Per 1 april 2019 worden voor het grondgebied van de voormalige gemeenten Zederik en Leerdam de Beleidsregels ontheffingen tijdelijk en uitzonderlijk gebruik luchtvaart provincie Utrecht geldend verklaard. In die beleidsregels wordt verwezen naar weidevogelgebieden zoals aangewezen krachtens de Provinciale Ruimtelijke verordening van de provincie Utrecht. Deze verordening wordt echter per 1 april 2019 niet geldend verklaard voor het desbetreffende gebied, terwijl de in de voormalige gemeenten Zederik en Leerdam gesitueerde weidevogelgebieden bovendien niet op grond van die verordening zijn aangewezen. Om deze beleidsregels voor het desbetreffende gebied te kunnen toepassen, regelt dit artikel dat voor dat gebied onder weidevogelgebied moet worden verstaan de gebieden die bij en krachtens de Zuid-Hollandse Verordening ruimte 2014 zijn aangewezen als “belangrijke weidevogelgebieden”, voor zover die zijn gelegen op het grondgebied van de voormalige gemeenten Zederik en Leerdam.
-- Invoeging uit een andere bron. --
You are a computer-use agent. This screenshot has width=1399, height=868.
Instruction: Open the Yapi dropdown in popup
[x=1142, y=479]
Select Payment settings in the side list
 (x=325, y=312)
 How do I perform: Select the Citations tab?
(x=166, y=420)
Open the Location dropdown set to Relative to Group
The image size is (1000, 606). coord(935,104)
Op grond van deUitvoeringsverordening subsidie Erfgoedparels is het onder voorwaarden mogelijk om voor rijksmonumenten die zich in een matige of slechte staat bevinden subsidie te verstrekken. Of een rijksmonument zich in een dergelijke staat bevindt volgt uit de Utrechtse Erfgoedmonitor. De rijksmonumenten uit de voormalige gemeenten Zederik en Leerdam zijn op dit moment nog niet opgenomen in die monitor. Om het ook voor het toegevoegd gebied mogelijk te maken om subsidie te verstrekken voor rijksmonumenten die zich in een matige of slechte staat bevinden is in dit artikellid voorzien in overgangsrecht die dat mogelijk maakt.